Dresden, den 11. April 1902.

Heute sind wir à la Postkutsche gereist. Um zehn Uhr in Großenhain aufgebrochen und erst um fünf in Dresden angelangt – jeder Anfänger im Radfahren muß uns deshalb verachten.

Dafür haben wir aber recht viele schöne Dinge mit ruhigem Behagen betrachten können: die herrliche Albrechtsburg Meißens und das königliche Moritzburg mit seinen Wäldern, Wildschweinen und Hirschen.

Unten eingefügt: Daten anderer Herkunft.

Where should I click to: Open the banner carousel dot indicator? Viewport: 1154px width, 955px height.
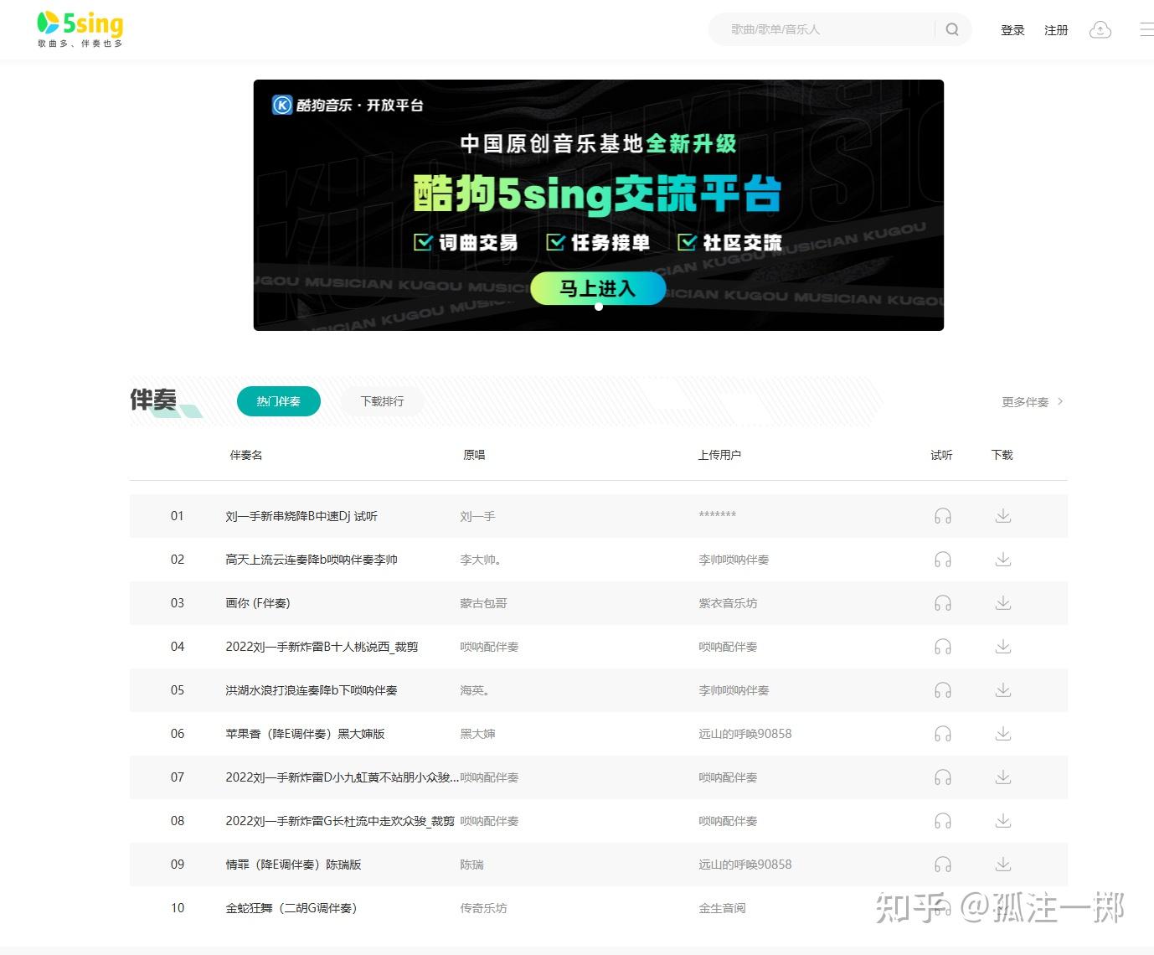point(598,307)
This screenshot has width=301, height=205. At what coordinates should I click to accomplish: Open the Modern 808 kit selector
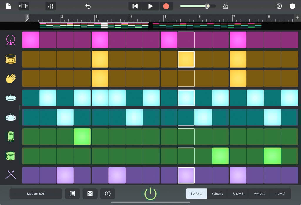pos(36,194)
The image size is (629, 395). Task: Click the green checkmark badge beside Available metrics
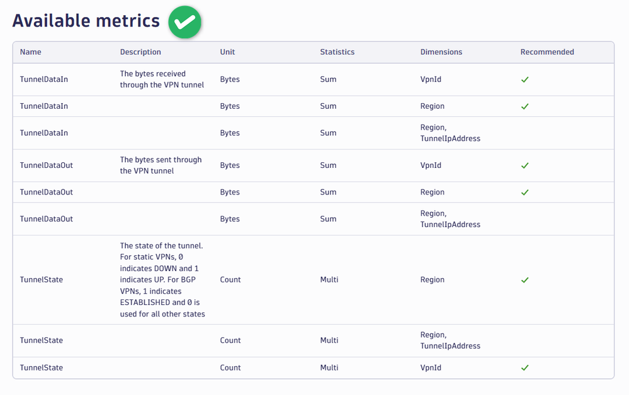pos(184,22)

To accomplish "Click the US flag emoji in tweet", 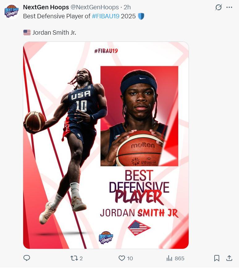I will (x=27, y=32).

Der Besuch der Albrechtsburg war die erste Prüfung unseres Adlerwagens auf seine Fähigkeit, größere Steigungen zu nehmen. Er hat sie glänzend bestanden. Wir fuhren durch steilen und engen Gassen Meißens bis vor das Tor des wundervollen alten Doms hinauf, nicht ohne einige Bänglichkeit unserseits, da wir uns vorstellten, in welchem Tempo es rückwärts hinunter gehen würde, wenn es dem Motor mitten in der Steigung einfallen sollte, zu versagen. Unser Führer, von dessen Tüchtigkeit wir schon jetzt vollkommen überzeugt sind, bemerkte unsere ungewissen Mienen und benutzte die Gelegenheit, uns alle die Sicherungsmittel auseinander zu setzen, die den Wagen sofort zum stehen zu bringen vermögen, wenn er bei Gefälle oder Steigung nach vorn oder hinten ins Rollen kommen sollte. Abgesehen davon, daß der Motor sofort abgestellt werden kann, kann auf dreifache Weise augenblicklich und scharf gebremst werden, und beim aufwärtsfahren werden außerdem zwei Rücklaufstreber unterhalb des Wagenkastens herabgelassen, die, zwei starke und spitze Eisen, sich in das Erdreich bohren, sobald der Wagen abwärts nach hinten ins Laufen kommt.
Wir kamen uns fast wie Eindringlinge aus einer anderen Welt vor, als wir in den Domhof einfuhren, der von ehrwürdig schönen alten Bauten gebildet ist und um so ergreifender wirkt, wenn man, wie wir, ziemlich unvermittelt in ihn gestellt wird. Doch konnte unser Automobil verwandte Erscheinungen seiner Art begrüßen in Gestalt elektrischer Bogenlampen, die, Wahrzeichen unserer Zeit, an den alten Bauwerken angebracht sind. Sehr schön nehmen sie sich in dieser Nachbarschaft nicht aus, und wir schämten uns hier, angesichts dieser alten großen Kunst, ein wenig der ästhetischen Verarmung, in die wir geraten sind, wir Leute mit den Bogenlampen. Doch wäre es undankbar, unserer Zeit zu schmähen, wenn man eben im Automobil zur Albrechtsburg hinaufgefahren ist, und wir dürfen uns zum Glück, wenn wir auch bekennen müssen, daß wir auf dem Felde der Schönheit wie die arm gewordenen Enkel großer Herren der Vergangenheit sind, der Zuversicht getrösten, daß die reichen Aufsätze zu einem neuen Leben, die sich im Bezirke des Schönen zeigen, sicher bald Blüte und Frucht tragen werden. Wir haben jetzt, so gern wir auch in diesen Dingen das Wort „modern“ gebrauchen, den Weg zu den großen Alten zurückgefunden, die wir nun aber nicht zu wiederholen, sondern von denen wir aufs neue auszugehen gedenken.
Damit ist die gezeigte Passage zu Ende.